Dear POI users I got a doc document which contains uncommon greek mu and registered symbol and tried to use characterRun.getSymbolChar() method to identify these two symbols. I have noticed however, characterRun.getSymbolChar() always returns the same character and such that I could not find a way to notice the different symbols. I looked at the CharacterRun.java and tried to print out _props.getXchSym() and found that this infact prints two different values for the greek mu and regiestered symbol, i.e. '-3987' and '3870'. I really don't know if I am doing right thing in that I could use _props.getXchSym() directly instead of using characterRun.getSymbolChar() method which returns (char)_props.getXchSym(). To make it work, I added one method next to characterRun.getSymbolChar() in CharacterRun class that returns _props.getXchSym(). Would you please take a look at this and could see if this could be added into CharacterRun class? I enclose a word document which contains those two symbols and a snippet for the new method I made to the CharacterRun class for your reference. public int getSymbolCharacterAsitis() { if (isSymbol()) { return _props.getXchSym(); } else throw new IllegalStateException("Not a symbol CharacterRun"); } Many thanks in advance Teresa
Created attachment 35396 [details] greek_mu_and_registered_text
Thank you for opening this and sharing a triggering document. I'm trying to figure out how we're supposed to map from '-3987' to mu. Anyone have an idea?
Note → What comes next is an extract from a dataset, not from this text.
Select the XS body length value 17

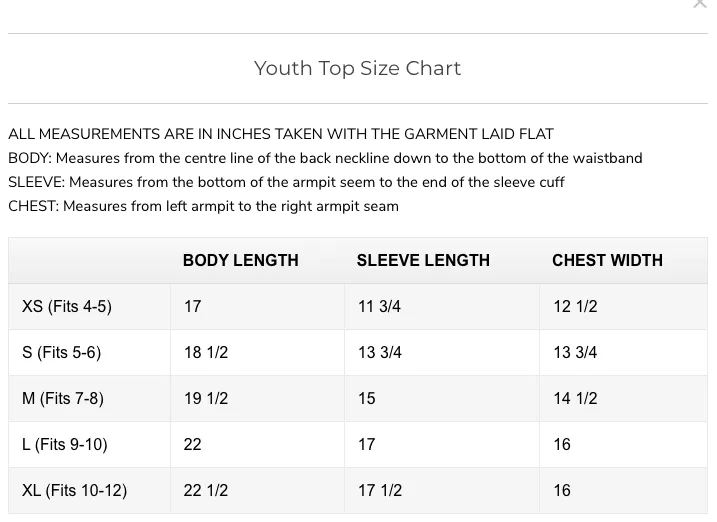pos(193,306)
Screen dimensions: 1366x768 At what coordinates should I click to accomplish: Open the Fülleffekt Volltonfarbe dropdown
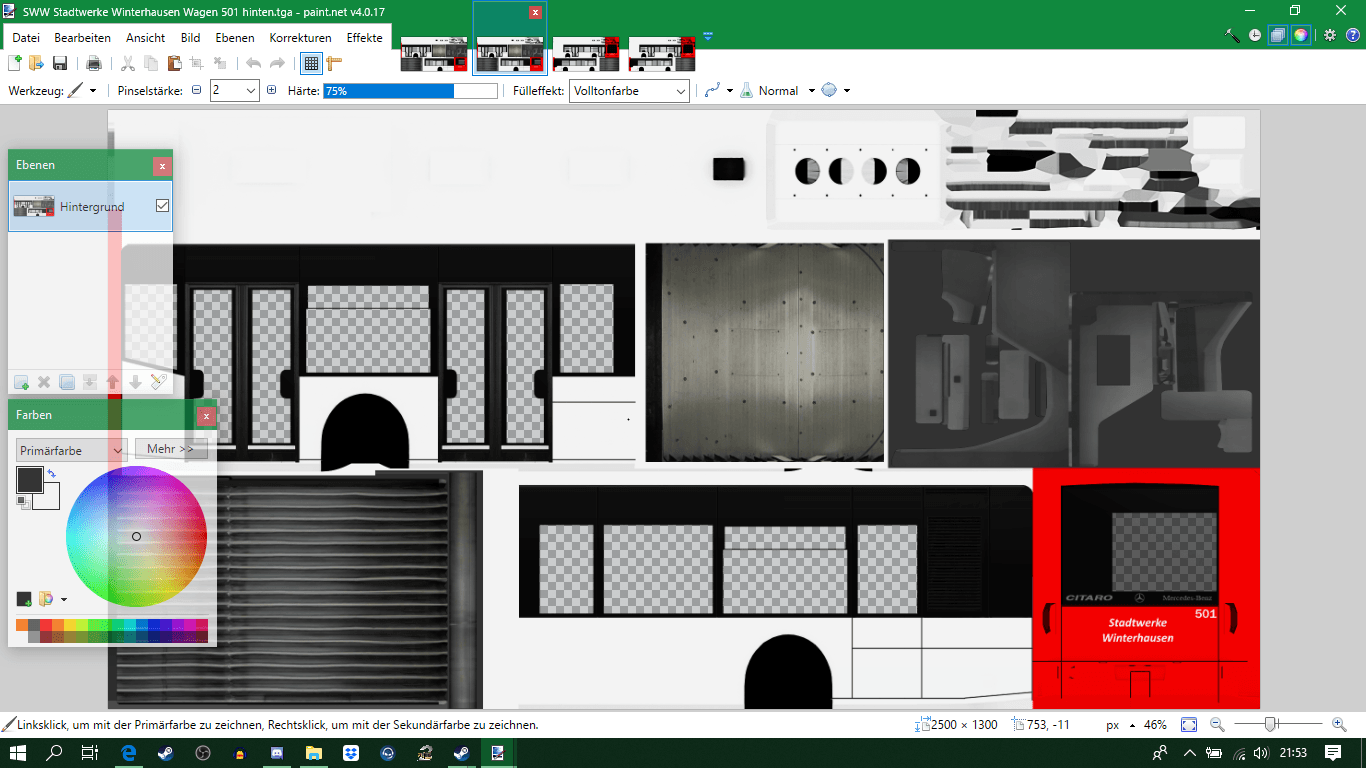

There are some known issues with some unicode characters, they may be solved by using a newer version of XMLBeans, see bug 59268 for details. Can you please try quickly with the test-version of XMLBeans from http://mvnrepository.com/artifact/com.github.pjfanning/xmlbeans so we know if your problem is fixed by this as well or if it is a different issue.
Thank you, Dominik. This is in HWPF, not XWPF...no beans.
Ah, sorry, my bad. I did take a closer look now: It works for me if I use getSymbolCharacter(), see the new unit-test that I added via r1811355. Please let us know if this still does not work for you for some reason.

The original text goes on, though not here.